Simple EEPROM Wear Leveling

In order to deal with the limited write cycles on EEPROM, wear leveling algorithms are commonly used. Generally speaking, the most common use case is storing fixed size data like user settings. After some searching, I came across a really clever algorithm that uses only one extra bit on top of the stored data. It’s a solid read I’d recommend checking it out.


Conceptually, we start by splitting the memory into evenly sized chunks that’s the size of the data we’d like to store plus one bit. Our goal is to write to a different chunk each time to spread out the writes. The extra bit, which we call a sentinel bit, is used to mark where the last written data is.

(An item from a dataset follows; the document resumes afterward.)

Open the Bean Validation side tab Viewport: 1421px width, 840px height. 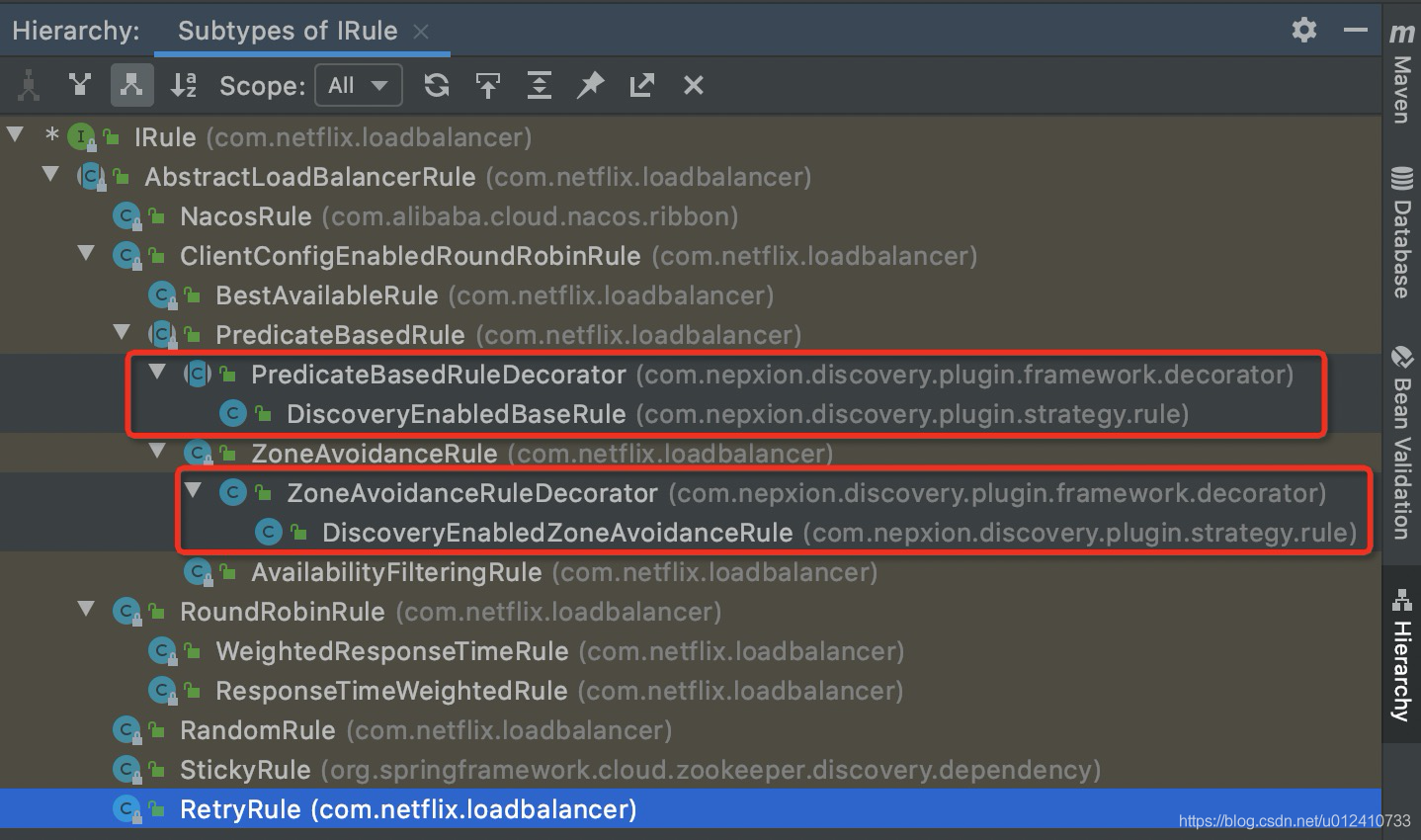coord(1401,443)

We’ll write the sentinel bits in such a way that it’s a sequence of 1s followed by 0s or 0s followed by 1s.

Every time we want to read our data, we search for the location just before our bit changes which gives us the last written data. If the bit doesn’t change, it means the last index in our array of chunks is the last written data. Rather than searching linearly and comparing adjacent indices, we can use binary search and compare against the first index for that sweet O(log n) runtime.

Every time we want to write data, we simply write to the location after the last written data, keeping the same sentinel bit as the last written data. If we rollover, we flip the sentinel bit. This is how we maintain that the sentinel bit change marks our most recent data.


To test out the algorithm, I wrote it in C++ on Mbed. It interacts with a separate EEPROM library that provides a simple random byte-level read/write interface. My implementation when writing doesn’t read in the last written data to set the correct sentinel bit but rather assumes the passed in data has the correct sentinel bit. This has a slight performance improvement at the cost of needing to be careful not to modify the sentinel bit and having to read it in the first time before writing.

The EEPROM I tested on is the BRCF016GWZ. I pretty much just wanted to try soldering a CSP package. It can only write a certain number of bytes at a time, so I had to convert that interface to one that can write any number of bytes.


As a simple demonstration of this algorithm, the code works really well, but there’s definitely some features that could be added. We could add a CRC or checksum to detect errors and potentially fix them or revert to the last good write. Due to the nature of the algorithm, we also keep track of the past couple writes. Support for multiple instances or being able to split the memory up to write more than one kind of data could also be added. Even accounting for the memory itself and using a more optimized write pattern could be looked into.